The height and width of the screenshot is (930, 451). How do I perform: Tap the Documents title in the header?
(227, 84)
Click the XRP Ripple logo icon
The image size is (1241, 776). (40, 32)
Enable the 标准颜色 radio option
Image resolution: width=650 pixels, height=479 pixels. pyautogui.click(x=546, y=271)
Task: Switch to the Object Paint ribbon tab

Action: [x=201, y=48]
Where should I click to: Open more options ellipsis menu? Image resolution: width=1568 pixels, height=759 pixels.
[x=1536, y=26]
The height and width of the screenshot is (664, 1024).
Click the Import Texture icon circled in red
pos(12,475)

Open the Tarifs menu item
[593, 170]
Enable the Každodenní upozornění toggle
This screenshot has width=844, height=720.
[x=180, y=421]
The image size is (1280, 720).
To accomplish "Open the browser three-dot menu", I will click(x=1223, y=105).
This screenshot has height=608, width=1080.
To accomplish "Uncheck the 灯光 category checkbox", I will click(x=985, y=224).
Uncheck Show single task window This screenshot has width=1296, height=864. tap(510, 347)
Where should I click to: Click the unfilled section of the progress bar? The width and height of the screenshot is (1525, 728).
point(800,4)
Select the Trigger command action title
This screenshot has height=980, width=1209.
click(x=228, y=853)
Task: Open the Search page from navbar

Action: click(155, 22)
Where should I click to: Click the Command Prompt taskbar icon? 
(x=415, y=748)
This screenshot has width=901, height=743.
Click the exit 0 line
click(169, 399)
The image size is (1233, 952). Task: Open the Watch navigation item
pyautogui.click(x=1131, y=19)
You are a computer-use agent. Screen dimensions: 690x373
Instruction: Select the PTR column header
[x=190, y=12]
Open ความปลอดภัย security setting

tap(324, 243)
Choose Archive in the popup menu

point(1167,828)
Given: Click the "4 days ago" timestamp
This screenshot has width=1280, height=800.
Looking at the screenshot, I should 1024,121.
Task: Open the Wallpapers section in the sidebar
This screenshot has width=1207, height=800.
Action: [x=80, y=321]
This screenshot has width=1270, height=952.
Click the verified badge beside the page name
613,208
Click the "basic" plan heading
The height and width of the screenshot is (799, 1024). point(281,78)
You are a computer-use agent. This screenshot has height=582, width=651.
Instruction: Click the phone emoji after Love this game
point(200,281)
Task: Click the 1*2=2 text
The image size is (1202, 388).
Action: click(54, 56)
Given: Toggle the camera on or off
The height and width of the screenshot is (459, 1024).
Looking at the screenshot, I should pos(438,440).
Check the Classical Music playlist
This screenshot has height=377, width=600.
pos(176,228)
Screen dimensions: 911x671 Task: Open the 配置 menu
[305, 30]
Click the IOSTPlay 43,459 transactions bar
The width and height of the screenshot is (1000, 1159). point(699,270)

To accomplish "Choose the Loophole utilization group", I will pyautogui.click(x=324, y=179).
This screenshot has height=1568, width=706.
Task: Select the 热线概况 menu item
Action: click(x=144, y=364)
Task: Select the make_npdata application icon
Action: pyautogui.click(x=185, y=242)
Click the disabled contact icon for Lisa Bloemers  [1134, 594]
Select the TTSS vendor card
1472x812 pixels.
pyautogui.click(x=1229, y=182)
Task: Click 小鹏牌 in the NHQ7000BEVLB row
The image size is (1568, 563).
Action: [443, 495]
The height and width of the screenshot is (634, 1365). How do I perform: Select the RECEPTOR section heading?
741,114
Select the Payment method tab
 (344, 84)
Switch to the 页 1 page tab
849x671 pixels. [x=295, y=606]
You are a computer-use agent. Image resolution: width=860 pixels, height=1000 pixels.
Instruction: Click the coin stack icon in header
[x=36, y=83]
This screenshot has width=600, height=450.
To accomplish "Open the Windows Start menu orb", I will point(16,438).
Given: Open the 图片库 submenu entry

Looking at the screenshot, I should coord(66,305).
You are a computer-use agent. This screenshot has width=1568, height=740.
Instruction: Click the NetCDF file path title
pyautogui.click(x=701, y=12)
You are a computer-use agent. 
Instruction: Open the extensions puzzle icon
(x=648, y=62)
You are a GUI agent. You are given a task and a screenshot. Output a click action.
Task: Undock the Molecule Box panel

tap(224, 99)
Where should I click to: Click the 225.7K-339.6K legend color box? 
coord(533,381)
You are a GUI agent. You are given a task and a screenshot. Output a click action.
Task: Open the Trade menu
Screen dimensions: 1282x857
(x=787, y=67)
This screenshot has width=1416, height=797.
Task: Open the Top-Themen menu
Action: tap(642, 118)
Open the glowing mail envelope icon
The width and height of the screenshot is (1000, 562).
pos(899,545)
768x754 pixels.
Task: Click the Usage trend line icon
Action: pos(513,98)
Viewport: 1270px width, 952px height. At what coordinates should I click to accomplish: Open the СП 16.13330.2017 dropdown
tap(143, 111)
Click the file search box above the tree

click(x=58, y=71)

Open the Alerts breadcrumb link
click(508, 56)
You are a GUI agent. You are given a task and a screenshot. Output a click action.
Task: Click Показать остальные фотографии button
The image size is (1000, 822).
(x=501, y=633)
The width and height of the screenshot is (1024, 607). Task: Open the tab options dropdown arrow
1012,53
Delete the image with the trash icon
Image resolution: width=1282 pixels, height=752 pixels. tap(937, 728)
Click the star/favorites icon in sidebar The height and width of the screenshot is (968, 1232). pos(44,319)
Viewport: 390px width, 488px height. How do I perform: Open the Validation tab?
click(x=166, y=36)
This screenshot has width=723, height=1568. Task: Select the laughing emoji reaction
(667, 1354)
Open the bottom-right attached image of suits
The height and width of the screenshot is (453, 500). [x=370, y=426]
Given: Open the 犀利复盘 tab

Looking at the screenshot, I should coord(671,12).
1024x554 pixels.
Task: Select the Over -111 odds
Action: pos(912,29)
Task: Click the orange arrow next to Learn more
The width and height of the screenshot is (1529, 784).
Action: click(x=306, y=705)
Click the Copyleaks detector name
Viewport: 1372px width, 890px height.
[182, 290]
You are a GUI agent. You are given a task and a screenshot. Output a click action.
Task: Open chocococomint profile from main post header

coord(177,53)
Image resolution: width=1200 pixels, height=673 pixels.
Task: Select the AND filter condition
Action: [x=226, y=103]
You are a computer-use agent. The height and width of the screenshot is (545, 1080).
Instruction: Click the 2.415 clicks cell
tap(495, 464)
※
**Task details**:
All lines in the records that contain "Uncheck" are to be copied and returned.

**Written reply**:
To accomplish "Uncheck the 灯光 category checkbox", I will click(x=985, y=224).
Uncheck Show single task window This screenshot has width=1296, height=864. tap(510, 347)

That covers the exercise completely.